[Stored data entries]
┌──

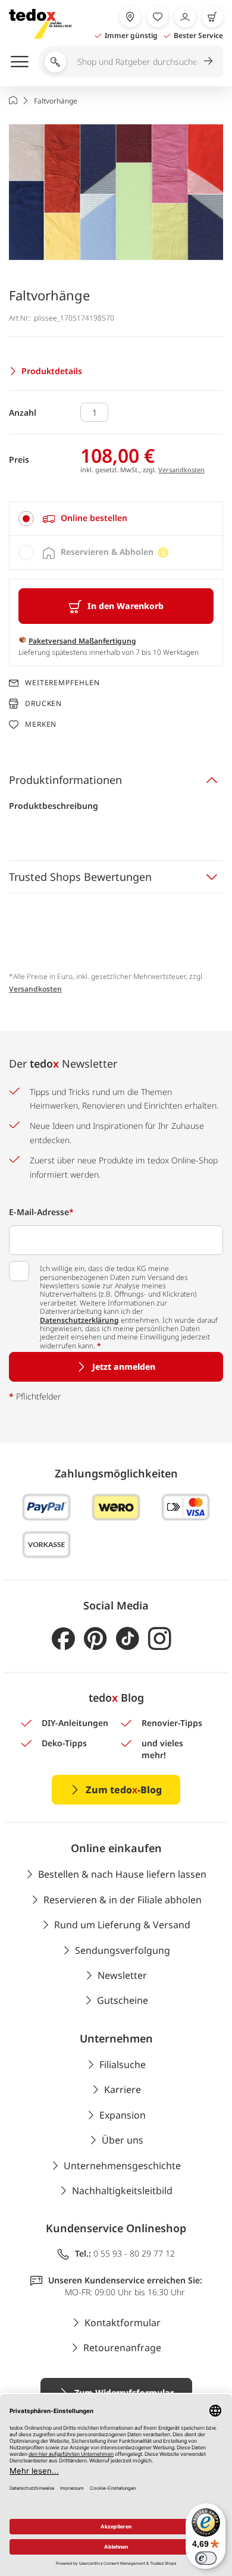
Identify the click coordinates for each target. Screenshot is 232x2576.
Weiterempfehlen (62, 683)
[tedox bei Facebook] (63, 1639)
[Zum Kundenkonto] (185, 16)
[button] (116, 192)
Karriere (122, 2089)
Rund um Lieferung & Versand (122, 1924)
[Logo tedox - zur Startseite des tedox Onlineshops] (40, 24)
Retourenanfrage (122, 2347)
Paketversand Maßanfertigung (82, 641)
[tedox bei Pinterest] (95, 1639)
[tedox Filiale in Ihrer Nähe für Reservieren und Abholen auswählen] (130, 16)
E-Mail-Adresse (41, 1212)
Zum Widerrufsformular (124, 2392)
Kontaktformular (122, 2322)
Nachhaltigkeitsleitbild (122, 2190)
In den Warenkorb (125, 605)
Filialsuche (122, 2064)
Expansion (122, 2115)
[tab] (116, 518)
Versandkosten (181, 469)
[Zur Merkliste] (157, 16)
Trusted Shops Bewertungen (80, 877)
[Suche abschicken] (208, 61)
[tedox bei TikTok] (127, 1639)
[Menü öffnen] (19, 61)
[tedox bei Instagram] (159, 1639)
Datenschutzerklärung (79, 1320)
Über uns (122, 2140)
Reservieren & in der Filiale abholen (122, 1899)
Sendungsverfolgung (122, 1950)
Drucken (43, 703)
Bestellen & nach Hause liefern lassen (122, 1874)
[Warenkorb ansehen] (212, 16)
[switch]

└──

Could you reproduce every entry exactly, leaving out the pictures?

Identify the click coordinates for each target. Screenshot is 232x2576.
Weiterempfehlen (62, 683)
[tedox bei Facebook] (63, 1639)
[Zum Kundenkonto] (185, 16)
[button] (116, 192)
Karriere (122, 2089)
Rund um Lieferung & Versand (122, 1924)
[Logo tedox - zur Startseite des tedox Onlineshops] (40, 24)
Retourenanfrage (122, 2347)
Paketversand Maßanfertigung (82, 641)
[tedox bei Pinterest] (95, 1639)
[tedox Filiale in Ihrer Nähe für Reservieren und Abholen auswählen] (130, 16)
E-Mail-Adresse (41, 1212)
Zum Widerrufsformular (124, 2392)
Kontaktformular (122, 2322)
Nachhaltigkeitsleitbild (122, 2190)
In den Warenkorb (125, 605)
Filialsuche (122, 2064)
Expansion (122, 2115)
[tab] (116, 518)
Versandkosten (181, 469)
[Zur Merkliste] (157, 16)
Trusted Shops Bewertungen (80, 877)
[Suche abschicken] (208, 61)
[tedox bei TikTok] (127, 1639)
[Menü öffnen] (19, 61)
[tedox bei Instagram] (159, 1639)
Datenschutzerklärung (79, 1320)
Über uns (122, 2140)
Reservieren & in der Filiale abholen (122, 1899)
Sendungsverfolgung (122, 1950)
Drucken (43, 703)
Bestellen & nach Hause liefern lassen (122, 1874)
[Warenkorb ansehen] (212, 16)
[switch]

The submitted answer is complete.